If you’re one of those people who believe all good things must come to an end, then you’re probably wondering how much longer can this economic recovery and the housing market rebound last?
It’s a good question since the current economic expansion is the second longest in almost 200 years. It’s lasted 36 quarters, second only to the 40-quarter expansion from 1991 to 2001. The stock market has climbed an inflation-adjusted 150% since 2010, and single-family housing starts have increased every year since 2011; that’s the longest winning streak since at least 1980.
The median sales price of a new single-family home has increased annually since 2011 and is now higher than the previous peak in 2005. As a result, according to Core Logic, the share of homeowners with negative equity mortgages is less than 5%, down from 26% in 2009. And the Mortgage Bankers Association notes the foreclosure rate has dropped to 1.2%, which is in line with pre-crash levels. But now what?
Supply and demand suggests that housing’s winning streak should be far from over. On the supply side—even though single-family starts have increased every year since 2011, and multifamily activity has been robust for the past five years—total annual starts haven’t even averaged 1.2 million units this decade. (At an average of 691,000 units since 2011, single-family starts are well below their long-term annual average of 1.1 million units.) On the demand side, the combination of household formations, existing homes lost to demolition, and second-home purchases creates annual demand for 1.6 million new housing units. With millennials forming households and settling into decent jobs, demand is expected to stay strong for at least five more years.
So, as it is right now, there is a housing shortage. According to Harvard University’s Joint Center for Housing Studies (JCHS), in roughly one-third of 93 large metro areas, the supply of homes for sale averages less than two months, which is well below the six months considered to be a balanced market.

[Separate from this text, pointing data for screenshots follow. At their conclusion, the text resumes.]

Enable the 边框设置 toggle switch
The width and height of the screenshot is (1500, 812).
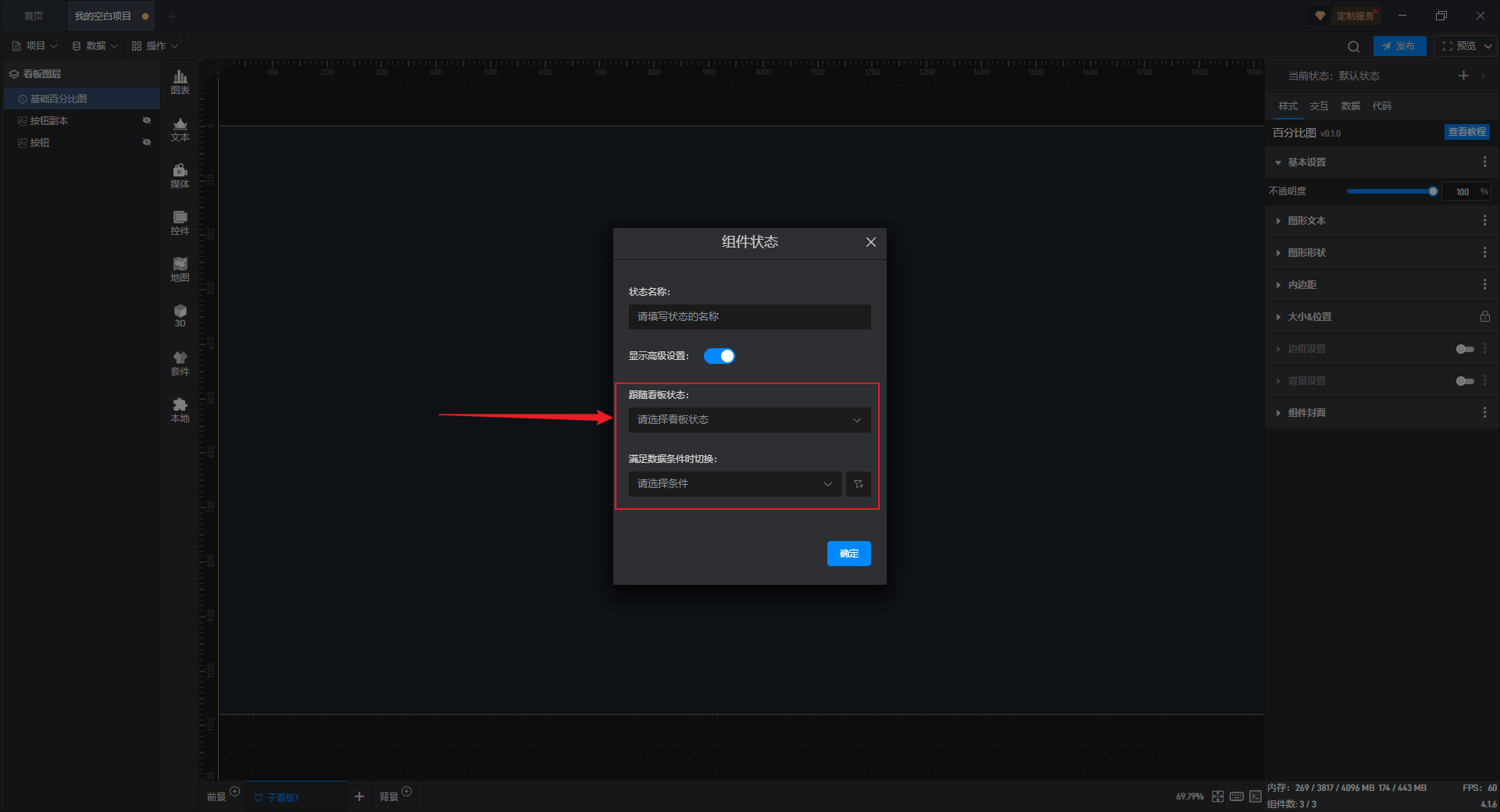point(1465,349)
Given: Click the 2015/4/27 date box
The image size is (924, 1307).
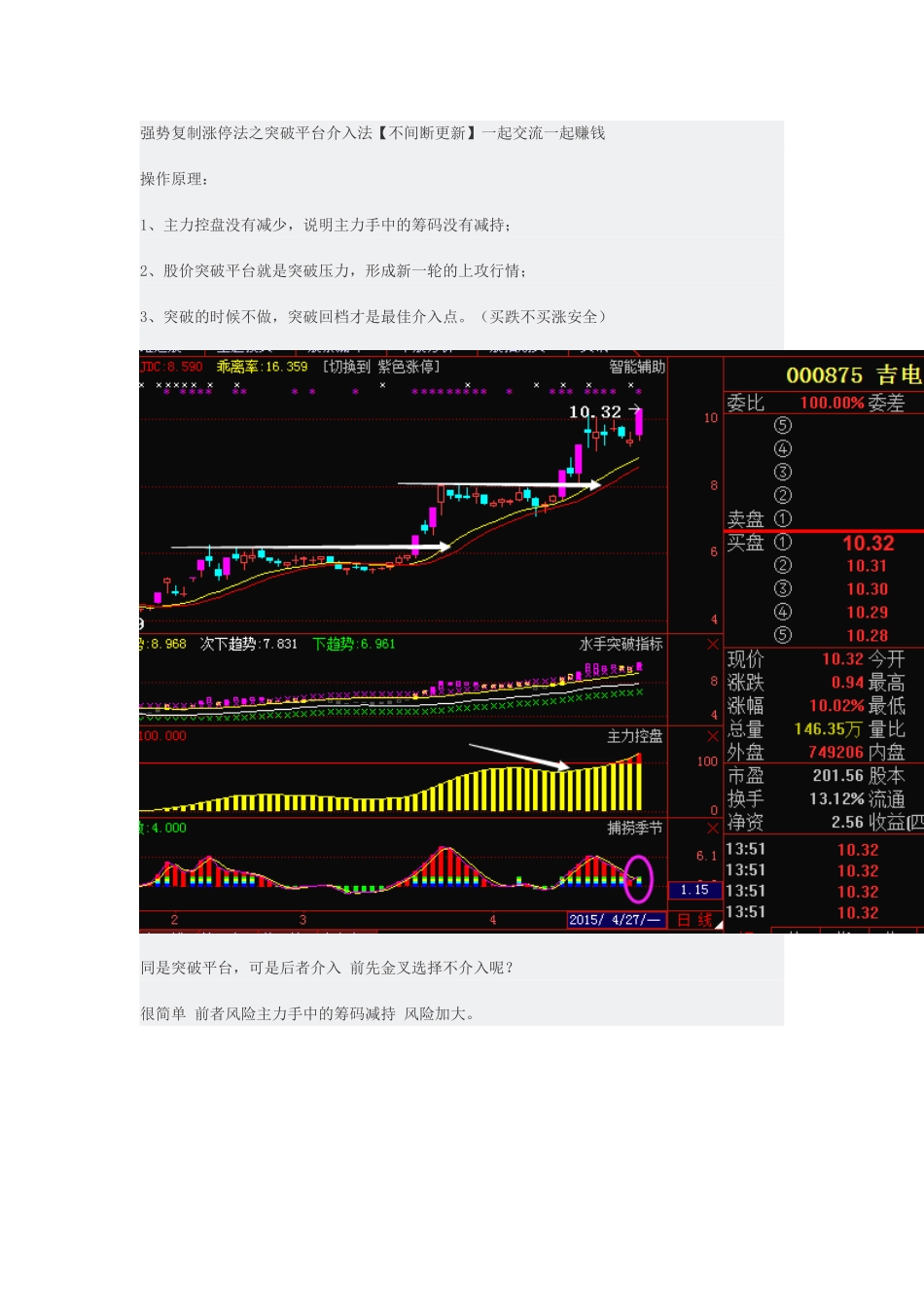Looking at the screenshot, I should (615, 920).
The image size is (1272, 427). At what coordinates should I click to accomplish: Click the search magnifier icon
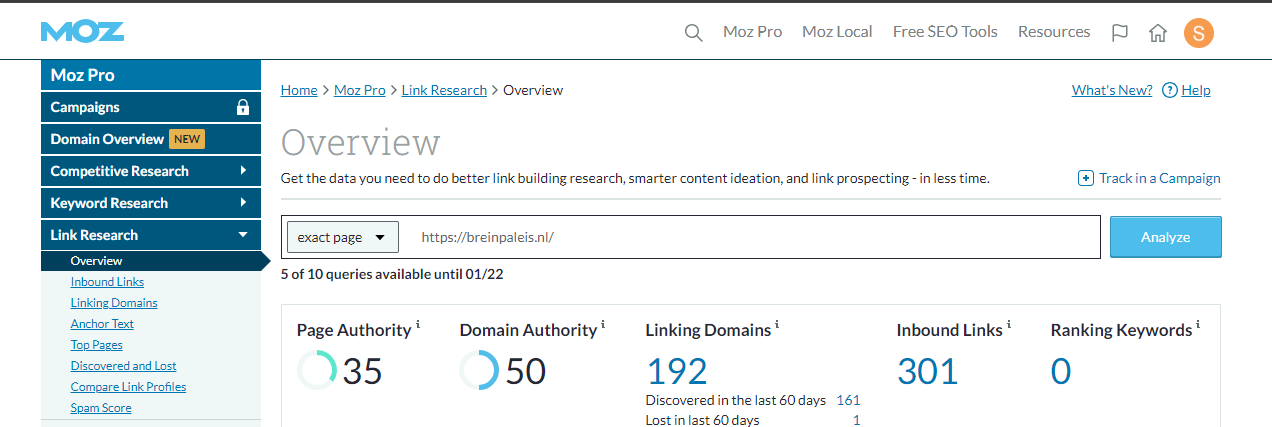point(693,32)
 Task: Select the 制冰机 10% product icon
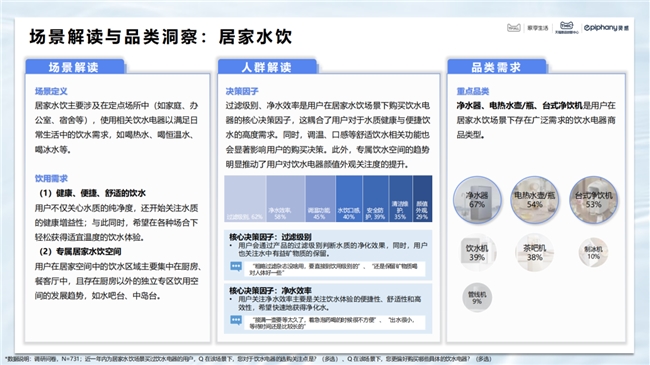594,252
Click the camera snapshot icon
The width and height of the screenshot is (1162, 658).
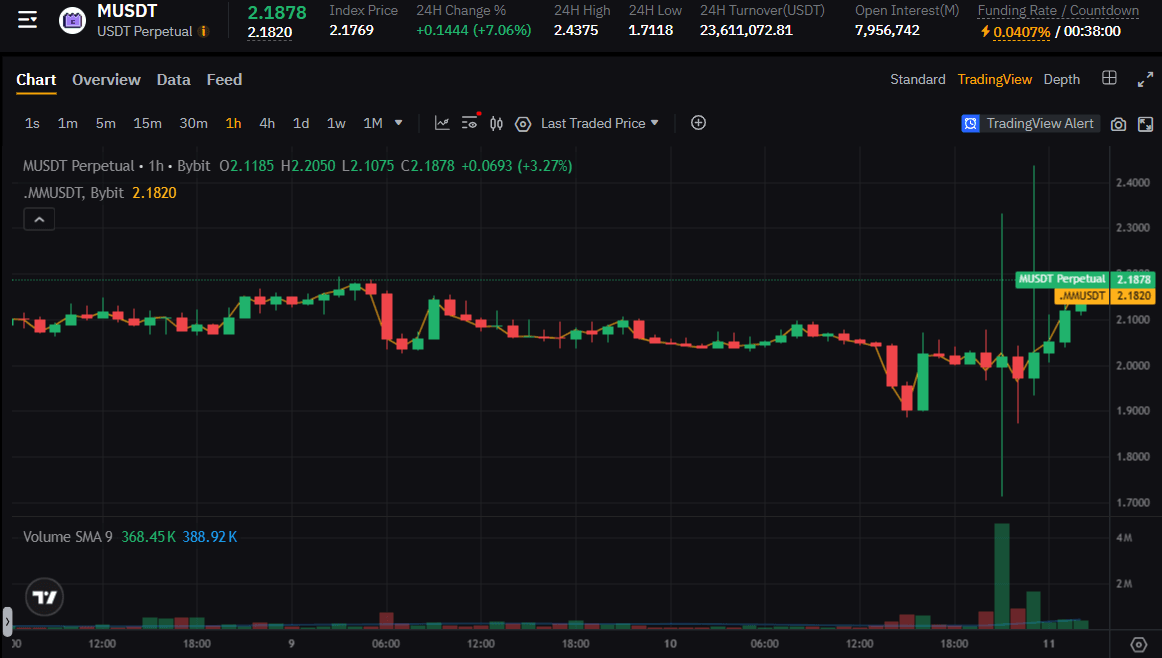tap(1119, 124)
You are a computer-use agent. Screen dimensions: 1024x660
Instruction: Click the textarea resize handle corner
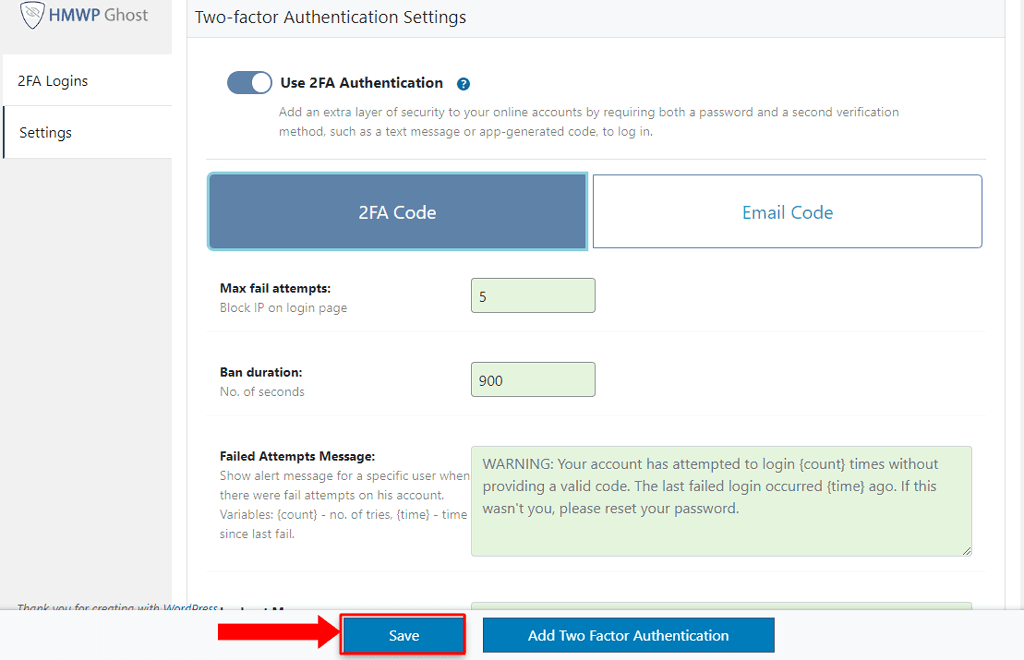(966, 550)
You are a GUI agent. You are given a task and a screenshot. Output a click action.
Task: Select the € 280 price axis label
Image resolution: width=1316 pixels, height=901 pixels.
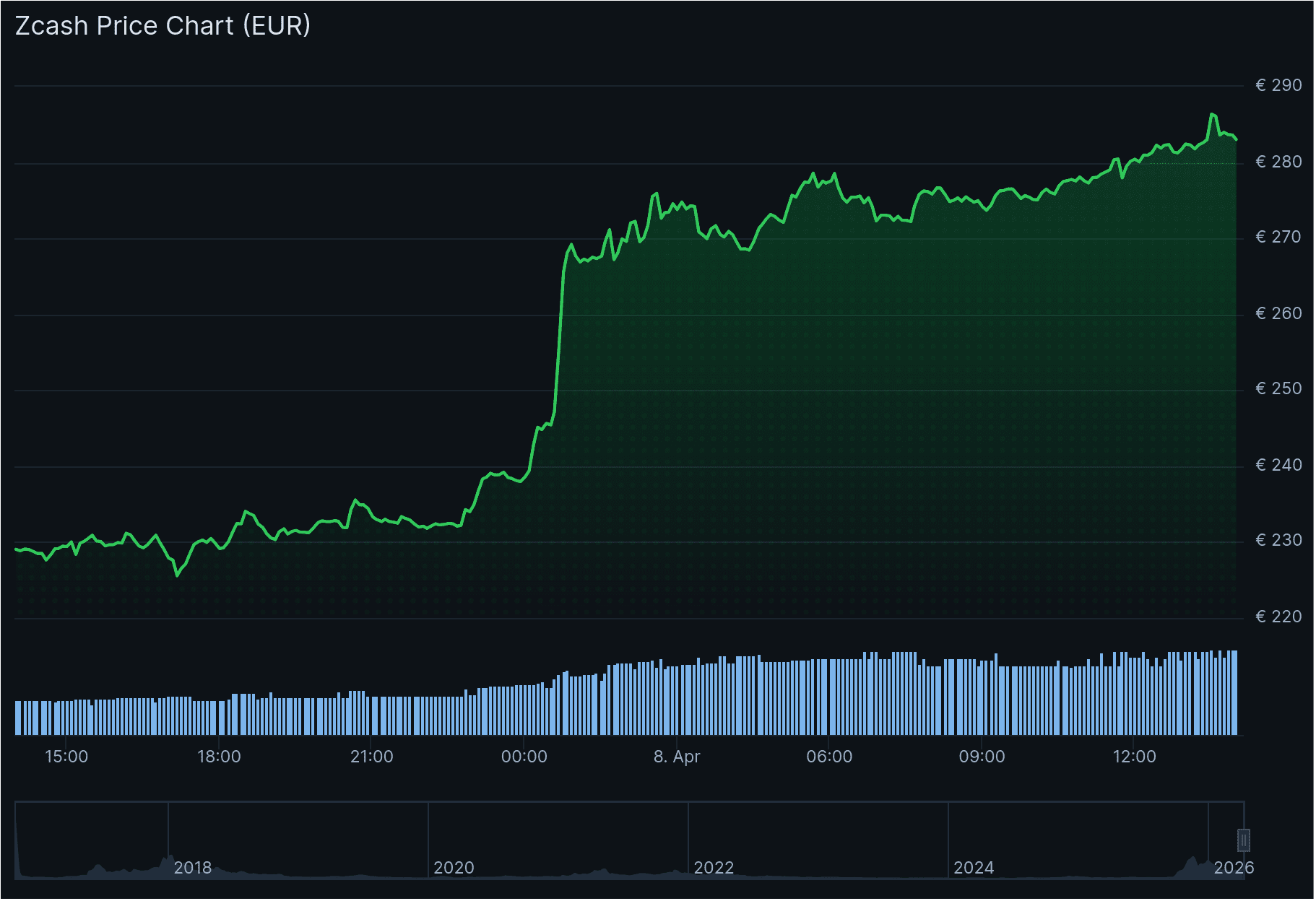(x=1278, y=162)
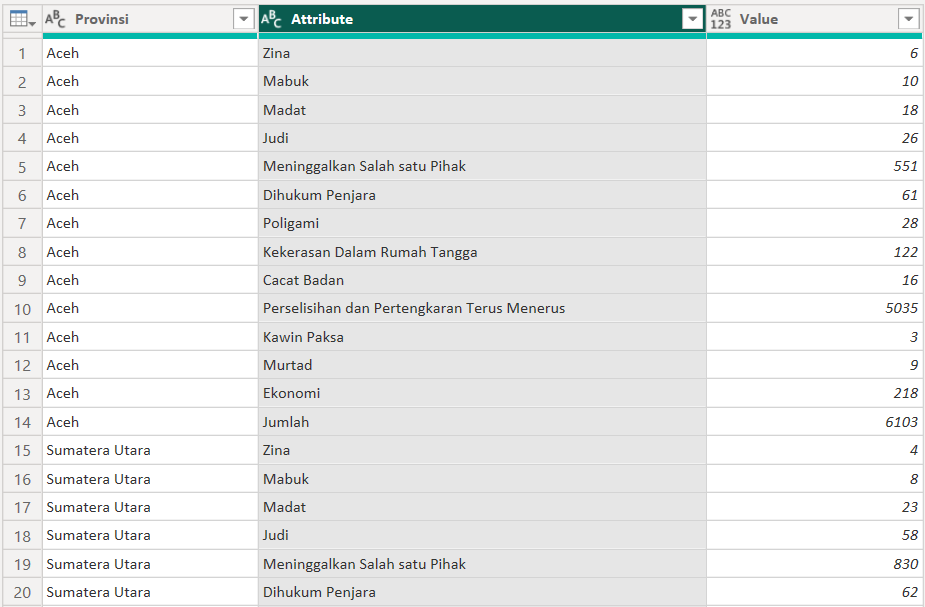This screenshot has height=607, width=925.
Task: Click the ABC123 data type icon for Value
Action: (721, 19)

This chart from the JCHS 2018 State of the Nation’s Housing report shows that the housing recovery has been sustained by constantly falling and historically low mortgage interest rates. Meanwhile, median home prices have soared and median incomes have stagnated, which would’ve been a disaster for the housing market. But because rates fell so much, monthly homeowner costs have remained reasonable, demand is healthy, and your business is pretty good.
Now, rates are rising: They’ve moved from 3.65% in 2016 to about 4.5% today. If they reach 5% by year end, as expected, and home prices keep climbing, the typical homeowner’s monthly payment would increase to $1,839.
That’s not the end of the world, but it could mean that sooner or later into every builder’s life a little rain can be expected to fall. So why not grab an umbrella and start to build lower–priced houses now?